Ghana is positioning itself as West Africa’s gas trading hub, with more than $3.5 billion committed to address a supply gap that imports from Nigeria alone cannot close.
Ghana’s Minister for Energy and Green Transition, John Abdulai Jinapor, and more than 200 delegates from government, energy companies and financial institutions gathered in Accra from June 9 to 11 for the West Africa Gas Summit, organised under a partnership between The Gas Consortium and the West Africa Gas Pipeline Authority to examine how the region can close its energy infrastructure gap.
Speaking at the summit, Ghana National Petroleum Corporation (GNPC) Deputy Chief Executive Officer Hamis Ussif disclosed that partners in the Jubilee and TEN fields have committed $2 billion by 2028 to increase oil and gas production, while Sankofa partners have pledged a further $1.5 billion to boost gas output.

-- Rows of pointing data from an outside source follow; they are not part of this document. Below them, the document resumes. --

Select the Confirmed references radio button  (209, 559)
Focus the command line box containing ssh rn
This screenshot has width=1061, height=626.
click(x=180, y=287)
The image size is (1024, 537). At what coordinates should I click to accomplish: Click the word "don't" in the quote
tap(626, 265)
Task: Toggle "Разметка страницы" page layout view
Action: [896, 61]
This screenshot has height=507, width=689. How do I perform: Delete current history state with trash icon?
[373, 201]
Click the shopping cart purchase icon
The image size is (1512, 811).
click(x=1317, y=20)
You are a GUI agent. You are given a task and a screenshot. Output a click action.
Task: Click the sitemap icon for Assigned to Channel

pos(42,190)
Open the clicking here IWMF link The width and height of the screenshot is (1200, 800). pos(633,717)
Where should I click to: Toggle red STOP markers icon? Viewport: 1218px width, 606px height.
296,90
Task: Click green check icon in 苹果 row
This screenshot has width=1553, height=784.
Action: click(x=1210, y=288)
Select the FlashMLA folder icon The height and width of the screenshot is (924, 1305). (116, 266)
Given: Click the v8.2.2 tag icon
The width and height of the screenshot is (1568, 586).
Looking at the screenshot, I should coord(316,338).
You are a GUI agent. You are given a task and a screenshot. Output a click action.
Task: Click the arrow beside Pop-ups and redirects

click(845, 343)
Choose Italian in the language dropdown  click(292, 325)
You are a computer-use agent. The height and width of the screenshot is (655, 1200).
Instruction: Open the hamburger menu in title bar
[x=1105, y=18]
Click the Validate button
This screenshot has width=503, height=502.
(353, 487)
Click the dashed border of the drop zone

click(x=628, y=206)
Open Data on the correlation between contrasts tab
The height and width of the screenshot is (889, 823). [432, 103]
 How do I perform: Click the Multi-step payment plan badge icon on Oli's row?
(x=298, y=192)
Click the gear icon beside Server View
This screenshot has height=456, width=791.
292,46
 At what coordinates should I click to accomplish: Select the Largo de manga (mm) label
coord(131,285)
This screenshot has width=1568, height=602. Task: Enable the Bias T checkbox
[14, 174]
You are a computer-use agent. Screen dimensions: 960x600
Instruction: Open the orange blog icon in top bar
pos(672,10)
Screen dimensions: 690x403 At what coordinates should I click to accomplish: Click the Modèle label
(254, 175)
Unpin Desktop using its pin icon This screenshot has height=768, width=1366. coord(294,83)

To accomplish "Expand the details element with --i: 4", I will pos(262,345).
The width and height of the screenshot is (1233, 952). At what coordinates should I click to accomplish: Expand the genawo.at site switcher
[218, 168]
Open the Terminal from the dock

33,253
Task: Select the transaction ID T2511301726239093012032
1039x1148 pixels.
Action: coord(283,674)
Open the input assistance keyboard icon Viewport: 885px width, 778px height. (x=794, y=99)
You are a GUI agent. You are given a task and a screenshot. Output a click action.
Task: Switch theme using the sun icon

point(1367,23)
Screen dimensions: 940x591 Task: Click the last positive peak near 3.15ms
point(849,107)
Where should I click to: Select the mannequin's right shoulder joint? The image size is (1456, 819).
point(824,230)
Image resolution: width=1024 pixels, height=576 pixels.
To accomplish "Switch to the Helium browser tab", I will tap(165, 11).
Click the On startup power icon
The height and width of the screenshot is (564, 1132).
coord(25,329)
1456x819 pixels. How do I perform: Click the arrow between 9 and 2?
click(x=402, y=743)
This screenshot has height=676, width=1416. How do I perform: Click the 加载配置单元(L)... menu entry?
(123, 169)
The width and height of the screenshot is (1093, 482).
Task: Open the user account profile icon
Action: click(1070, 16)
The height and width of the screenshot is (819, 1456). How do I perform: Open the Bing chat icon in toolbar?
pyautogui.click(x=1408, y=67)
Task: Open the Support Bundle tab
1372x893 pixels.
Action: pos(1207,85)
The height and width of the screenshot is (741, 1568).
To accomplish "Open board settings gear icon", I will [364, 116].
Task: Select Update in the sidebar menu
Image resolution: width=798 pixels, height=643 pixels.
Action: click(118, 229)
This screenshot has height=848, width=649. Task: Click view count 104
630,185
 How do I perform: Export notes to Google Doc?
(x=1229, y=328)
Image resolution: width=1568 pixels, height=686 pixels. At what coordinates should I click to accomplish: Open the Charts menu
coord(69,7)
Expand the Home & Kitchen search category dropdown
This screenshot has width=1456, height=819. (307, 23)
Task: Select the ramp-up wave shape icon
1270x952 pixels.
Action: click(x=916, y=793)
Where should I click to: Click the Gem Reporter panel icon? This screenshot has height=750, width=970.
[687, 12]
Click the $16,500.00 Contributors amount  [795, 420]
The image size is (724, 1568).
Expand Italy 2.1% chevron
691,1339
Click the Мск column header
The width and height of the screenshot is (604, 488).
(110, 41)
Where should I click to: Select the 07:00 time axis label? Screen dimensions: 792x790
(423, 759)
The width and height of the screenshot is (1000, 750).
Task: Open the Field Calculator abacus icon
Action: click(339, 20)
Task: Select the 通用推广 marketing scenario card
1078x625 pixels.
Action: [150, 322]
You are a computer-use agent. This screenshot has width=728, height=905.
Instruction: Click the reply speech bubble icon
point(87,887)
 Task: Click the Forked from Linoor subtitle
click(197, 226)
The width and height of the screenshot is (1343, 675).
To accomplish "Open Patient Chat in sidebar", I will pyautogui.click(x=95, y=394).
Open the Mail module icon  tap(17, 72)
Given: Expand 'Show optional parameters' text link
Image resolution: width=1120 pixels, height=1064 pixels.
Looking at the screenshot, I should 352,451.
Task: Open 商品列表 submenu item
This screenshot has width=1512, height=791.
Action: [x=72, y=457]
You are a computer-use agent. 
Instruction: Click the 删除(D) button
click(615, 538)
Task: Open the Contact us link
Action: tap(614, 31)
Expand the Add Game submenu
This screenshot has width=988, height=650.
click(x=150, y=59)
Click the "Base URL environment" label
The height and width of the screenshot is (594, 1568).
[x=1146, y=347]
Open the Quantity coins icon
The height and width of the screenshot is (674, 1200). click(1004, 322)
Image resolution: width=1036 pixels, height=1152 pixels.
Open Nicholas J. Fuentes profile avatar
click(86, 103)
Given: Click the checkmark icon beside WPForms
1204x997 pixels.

“We can’t meet this from domestic production, nor even with imports from Nigeria,” Ussif said, referring to demand that GNPC projects will reach about 840 million standard cubic feet per day (mmscfd) by 2030 and approach one billion cubic feet per day beyond that. Current supply averages around 425 mmscfd, drawn from the Jubilee, TEN and Sankofa fields and pipeline imports from Nigeria, with gas fuelling about 70 percent of Ghana’s electricity generation.
The centrepiece of the import strategy is a floating storage and regasification terminal at Tema, designed to handle up to 400 mmscfd. GNPC said the facility is approximately 95 percent complete and is expected to supplement domestic gas supply while serving markets across the region. The terminal has been under construction since 2017 and repeatedly missed commissioning targets, as of June 2025, it had still not come online. The project is backed by Helios Investment Partners and African Infrastructure Investment Managers, with LNG supplied by Shell under a contract for 225 mmscfd. GNPC committed at last year’s summit to operationalising the terminal in 2026.
The Sankofa field, which accounts for roughly 70 percent of domestic gas output, currently produces about 280 mmscfd, with plans and investment in place to lift that to 350 mmscfd. GNPC is also pursuing new exploration opportunities: it is seeking partners to develop marginal discovery clusters estimated to hold about one billion barrels of oil and 2.5 trillion cubic feet of gas, and is advancing studies in the Voltaian Basin, where conservative resource estimates exceed 11 billion barrels of oil equivalent.
GNPC sees the Tema terminal not only as a domestic supply fix but as a regional distribution point. The corporation is exploring options to supply gas to Togo and Benin through the West African Gas Pipeline, while assessing liquefied natural gas bunkering and trucking routes to countries without pipeline access, including Liberia, Sierra Leone, Burkina Faso and Mali.
West African Gas Pipeline Company Managing Director Abiodun Bodunrin said first-quarter average pipeline throughput rose to about 257,000 million British thermal units, with peak delivery volumes reaching roughly 315,000 million British thermal units, while pipeline utilisation climbed to about 60 percent during peak periods in 2025. The spare capacity provides room for the additional regional trade Ghana is targeting.
Bodunrin and other summit participants also named the constraints: payment discipline, contract enforcement and supply reliability remain unresolved risks that could hold back investment and expansion across the regional market.
The Africa Centre for Energy Policy, an Accra-based think tank, previously warned that the Tema project could expose GNPC to as much as $820 million per year in liability if projected demand does not materialise. GNPC has pressed ahead with the project, pointing to rising regional demand and spare pipeline capacity as evidence the risk is justified.